In these few weeks I am home in Santa Clara, located at the
heart of Silicon Valley, a very good friend who is working as a successful
executive shared with me that she is considering joining a convent as a nun.
She is eager to leave all of her wealth and worldly belongings to embrace the
oath of celibacy, obedience, and poverty. She is eager to leave a good job in a
high-tech company for a white dress and a white headscarf. 

It did not take me long to comprehend her reasoning.

She and I already live a contemplative life. We had
everything we wanted: Financial wealth, great jobs, admiration from men and people
around us, nice cars, branded clothes, diamonds, and Rolex watches. But we miss
something larger: Eternal love for all humankind.

Living a meaningful life is worth more than millions of gold
bars and thousands of Tiffany rings.

While she is in the process of leaving her material belongings,
I already had. Now I live with two pieces of suitcase, two Kindle readers,
three laptops, two smartphones, a pair of noise cancellation headphone, and an
iPad. Just like the clouds, I am mobile.

I feel rich because I have less. And I think it is the way
it should be.

Money, power, and lust are three of the most intoxicating
things in the world. No one is prone to their influences. Thus, for my good
friend to consciously choose to love fellow human beings instead of all those
three is totally admirable.

I might not join the convent as a nun, but loving all
humankind equally is something I have been striving to do. Sometimes I succeed,
sometimes I fail. Sometimes I love certain individuals better than others.
Sometimes I have preferences over who to love and who not to love.

In the United States, I have learned to treat people
equally, perhaps the same way that 19th century political
philosopher from France Alexis de Tocqueville did, where he found that the more
advanced he studied the American society, the more he perceived that the
equality of conditions was the fundamental fact from which all others were derived
from and the central point of his observations.
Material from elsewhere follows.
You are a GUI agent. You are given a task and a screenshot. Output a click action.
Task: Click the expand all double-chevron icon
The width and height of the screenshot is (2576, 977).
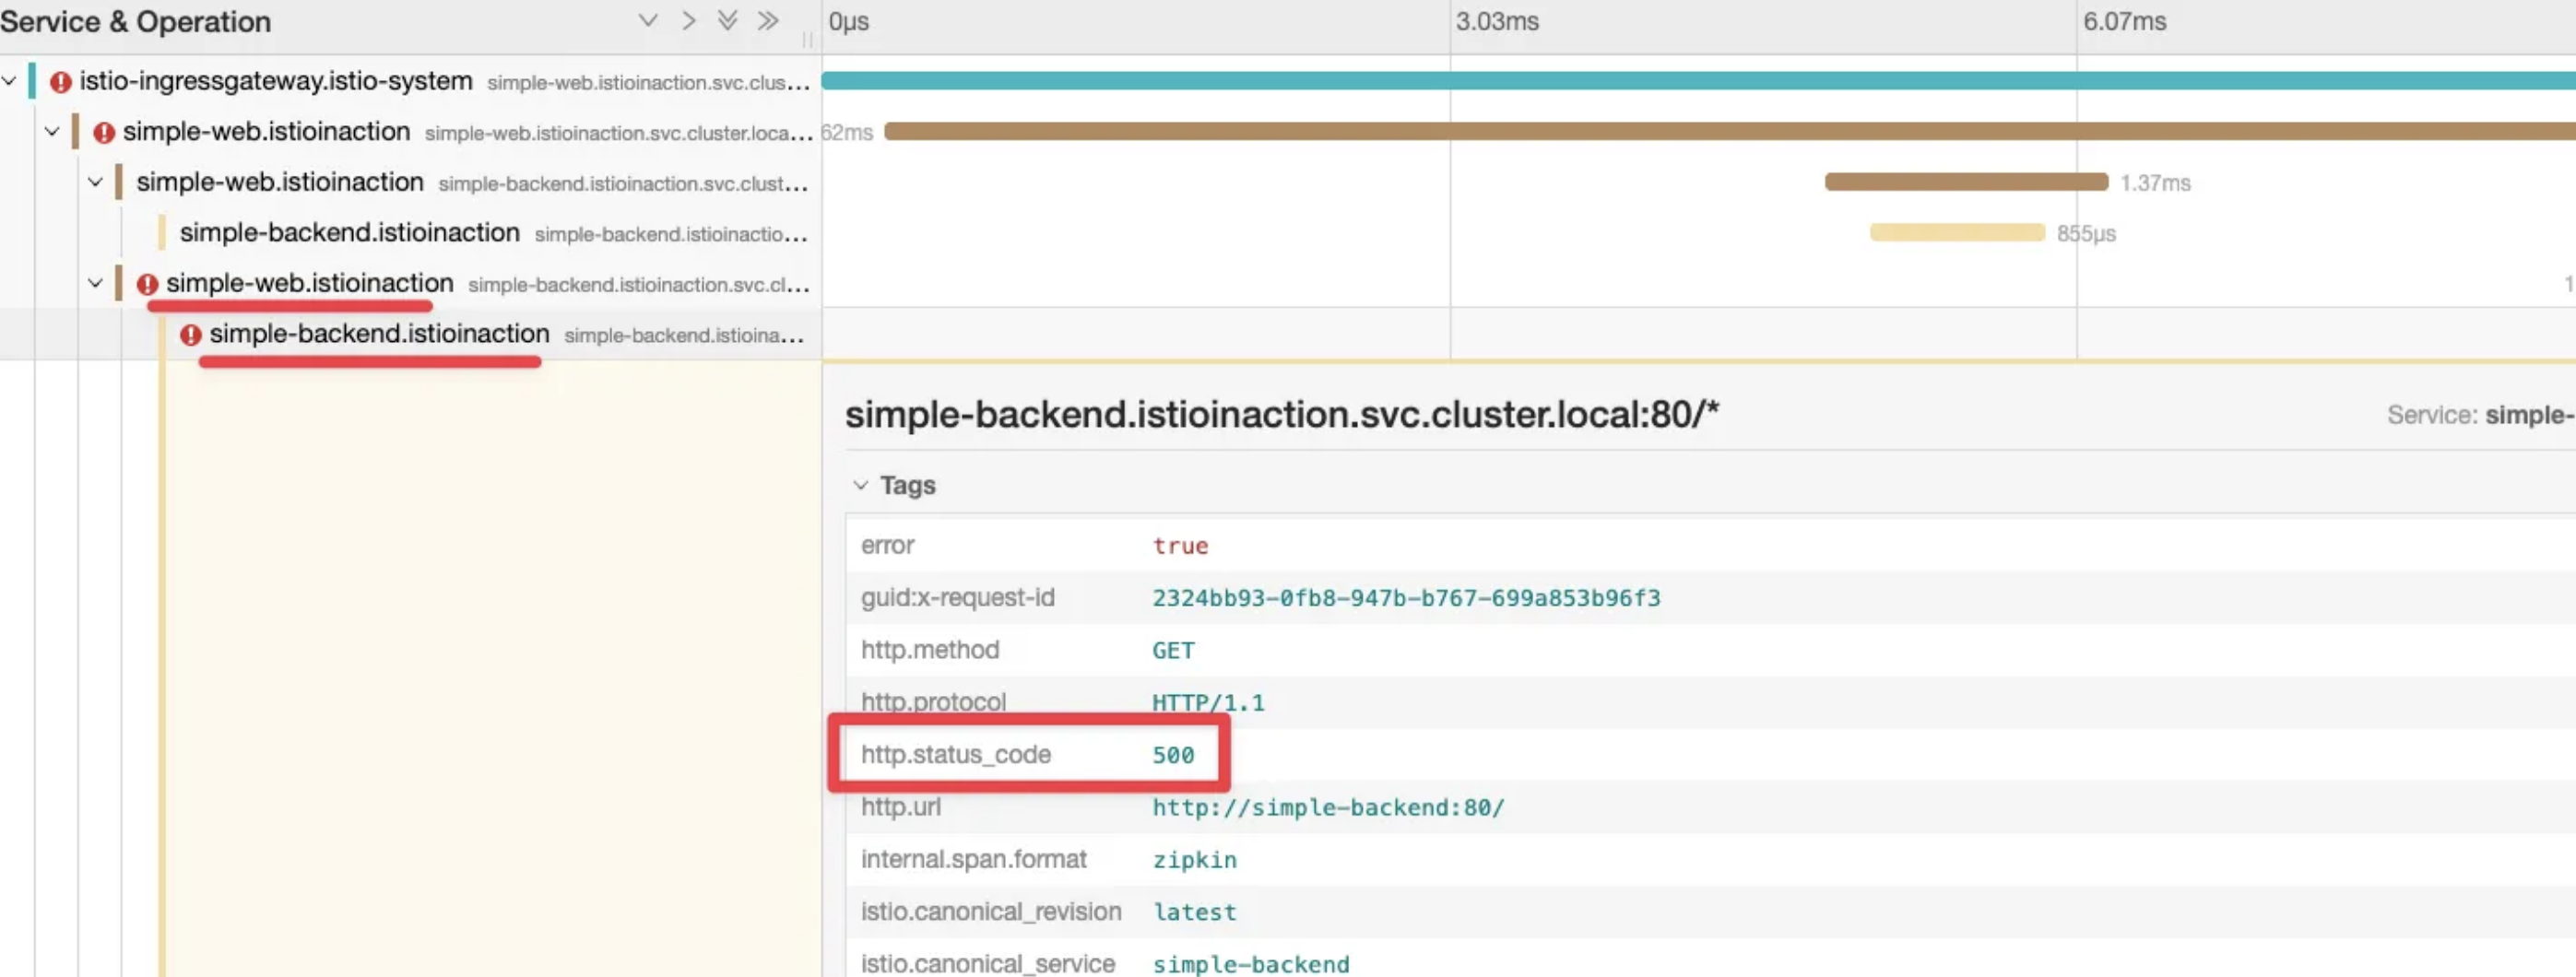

Alexis did it nicely, a good
example to emulate.

This morning, while having breakfast at a neighborhood
Burger King, I said to myself that I was going to miss this moment. Executives
in nice suits, construction workers in orange vests, special education students
with their teachers, and senior citizens with their friends ate the same
whopper burgers, chicken nuggets, soda drinks, frappucinos and smoothies. We
all belong to the same “class,” hence we eat the same meals and drink the same
beverages.

In Indonesia and China, things are not that equal. Social
classes are so obvious. While I can easily pass tens of cardbox homes just to
arrive at the Ritz-Carlton Hotel to have some muffin at the coffee shop, my
heart already sank so deep upon arrival. 

In a book I wrote many years ago, I said, “Success is a
mindset. It’s not a journey or a destination. It’s already within you.” Yes, it
is. I have earned millions and I have lost them. Yet, I am still the same person.
Only stronger and a little bit wiser.

Success in a spiritual form would stay. As long as I love
people equally and place love for mankind above love for any singular man.